Curiosity-Driven Learning
Curiosity-driven learning is a key aspect of intrinsically motivated AI systems. These systems are designed to explore their environments efficiently by seeking out novelty and reducing uncertainty. This approach has been extensively studied in reinforcement learning models, where agents are encouraged to explore as much of the environment as possible. The goal is to learn the transition function and how best to achieve their goals by learning the reward function.
Recent work has shown that unifying state visit count exploration with intrinsic motivation can lead to faster learning in video game settings. By focusing on aspects of the environment that confer more information, agents can efficiently explore and adapt to new situations. This method of learning is particularly promising for developing AI systems that can generalize across different tasks and environments.

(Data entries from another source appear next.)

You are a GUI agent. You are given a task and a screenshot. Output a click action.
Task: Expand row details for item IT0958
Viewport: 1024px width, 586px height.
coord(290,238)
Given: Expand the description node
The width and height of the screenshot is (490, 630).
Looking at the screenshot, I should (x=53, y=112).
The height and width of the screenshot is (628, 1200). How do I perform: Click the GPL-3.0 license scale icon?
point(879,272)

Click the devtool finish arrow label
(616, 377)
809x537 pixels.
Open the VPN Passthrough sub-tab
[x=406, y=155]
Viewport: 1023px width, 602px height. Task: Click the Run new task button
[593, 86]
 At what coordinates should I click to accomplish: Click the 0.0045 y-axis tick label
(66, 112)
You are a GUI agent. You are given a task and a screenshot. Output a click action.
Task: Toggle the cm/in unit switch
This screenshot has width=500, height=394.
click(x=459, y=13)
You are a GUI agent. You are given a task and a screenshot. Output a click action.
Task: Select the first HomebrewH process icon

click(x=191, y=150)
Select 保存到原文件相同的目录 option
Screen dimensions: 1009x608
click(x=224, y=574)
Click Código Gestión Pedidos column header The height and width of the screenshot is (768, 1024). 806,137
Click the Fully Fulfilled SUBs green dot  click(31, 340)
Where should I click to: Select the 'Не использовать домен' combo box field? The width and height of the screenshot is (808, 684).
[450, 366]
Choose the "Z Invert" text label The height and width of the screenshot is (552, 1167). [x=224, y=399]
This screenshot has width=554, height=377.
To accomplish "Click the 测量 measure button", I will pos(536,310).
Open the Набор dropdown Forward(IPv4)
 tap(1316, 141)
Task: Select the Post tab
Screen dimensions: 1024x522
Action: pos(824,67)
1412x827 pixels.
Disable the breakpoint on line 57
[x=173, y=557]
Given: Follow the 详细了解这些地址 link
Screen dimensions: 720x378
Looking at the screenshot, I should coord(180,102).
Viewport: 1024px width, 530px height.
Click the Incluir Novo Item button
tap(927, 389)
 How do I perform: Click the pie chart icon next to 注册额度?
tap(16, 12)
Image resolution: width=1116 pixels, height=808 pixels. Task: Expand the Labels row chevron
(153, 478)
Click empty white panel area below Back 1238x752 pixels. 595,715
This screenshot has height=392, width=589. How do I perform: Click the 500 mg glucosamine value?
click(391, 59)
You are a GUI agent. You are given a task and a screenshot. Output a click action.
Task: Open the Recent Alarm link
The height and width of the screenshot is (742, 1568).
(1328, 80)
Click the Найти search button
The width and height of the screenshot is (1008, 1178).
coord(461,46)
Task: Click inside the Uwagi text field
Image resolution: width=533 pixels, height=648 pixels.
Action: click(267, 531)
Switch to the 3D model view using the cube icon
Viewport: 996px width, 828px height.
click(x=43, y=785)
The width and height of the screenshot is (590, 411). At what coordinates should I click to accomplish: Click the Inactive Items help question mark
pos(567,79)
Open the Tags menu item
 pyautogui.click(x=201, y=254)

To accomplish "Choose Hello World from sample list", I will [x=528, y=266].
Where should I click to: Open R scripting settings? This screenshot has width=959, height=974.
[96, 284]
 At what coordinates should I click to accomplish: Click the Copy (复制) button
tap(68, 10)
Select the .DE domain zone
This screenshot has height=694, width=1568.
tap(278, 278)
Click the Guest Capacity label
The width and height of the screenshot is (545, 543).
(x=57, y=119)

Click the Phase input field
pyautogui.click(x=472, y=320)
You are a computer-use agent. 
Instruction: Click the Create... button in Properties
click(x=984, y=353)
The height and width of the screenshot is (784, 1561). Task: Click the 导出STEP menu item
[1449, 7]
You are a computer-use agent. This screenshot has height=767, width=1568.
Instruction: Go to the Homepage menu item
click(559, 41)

Challenges and Future Directions
Despite the success of deep learning in specific domains, such as AlphaGo, the ability to generalize remains a fundamental challenge in AI. Intrinsically motivated learning, while promising, faces the same challenge of generalization. Researchers are working on ways to reuse policies or action sequences, compress and represent complex state spaces, and retain and reuse salient features that have been learned.
The future of intrinsically motivated AI systems lies in overcoming these challenges and developing agents that can learn and adapt autonomously. By focusing on intrinsic motivation, researchers hope to create AI systems that are not only capable of performing specific tasks but can also explore and learn from their environments in a meaningful way.